:: TASK ::
Records follow. Select each line holding "réglables".

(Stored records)

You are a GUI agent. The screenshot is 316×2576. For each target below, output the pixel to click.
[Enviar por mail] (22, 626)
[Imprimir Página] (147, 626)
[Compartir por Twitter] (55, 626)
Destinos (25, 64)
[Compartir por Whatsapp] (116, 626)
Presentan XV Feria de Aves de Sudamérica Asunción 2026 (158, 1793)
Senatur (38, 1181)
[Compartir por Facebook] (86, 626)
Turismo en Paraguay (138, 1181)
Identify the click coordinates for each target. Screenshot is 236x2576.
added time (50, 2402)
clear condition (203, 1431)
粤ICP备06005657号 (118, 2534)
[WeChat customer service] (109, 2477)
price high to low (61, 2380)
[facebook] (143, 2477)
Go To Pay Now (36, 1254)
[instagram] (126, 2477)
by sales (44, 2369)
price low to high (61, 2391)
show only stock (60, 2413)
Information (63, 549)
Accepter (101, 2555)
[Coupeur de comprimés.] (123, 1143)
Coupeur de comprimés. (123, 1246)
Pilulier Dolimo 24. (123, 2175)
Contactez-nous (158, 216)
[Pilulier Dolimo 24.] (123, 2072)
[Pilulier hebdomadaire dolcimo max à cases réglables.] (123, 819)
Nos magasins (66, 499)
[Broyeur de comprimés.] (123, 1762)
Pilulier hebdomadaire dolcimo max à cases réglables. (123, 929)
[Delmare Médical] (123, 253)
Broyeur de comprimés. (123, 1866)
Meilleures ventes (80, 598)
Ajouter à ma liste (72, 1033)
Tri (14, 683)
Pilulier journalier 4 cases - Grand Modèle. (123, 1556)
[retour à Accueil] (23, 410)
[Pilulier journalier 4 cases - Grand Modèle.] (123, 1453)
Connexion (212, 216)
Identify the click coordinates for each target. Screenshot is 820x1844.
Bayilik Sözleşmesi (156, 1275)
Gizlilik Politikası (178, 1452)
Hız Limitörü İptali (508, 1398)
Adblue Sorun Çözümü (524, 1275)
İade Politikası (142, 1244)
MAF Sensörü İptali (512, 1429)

:: TASK RESPONSE ::
[Pilulier hebdomadaire dolcimo max à cases réglables.] (123, 819)
Pilulier hebdomadaire dolcimo max à cases réglables. (123, 929)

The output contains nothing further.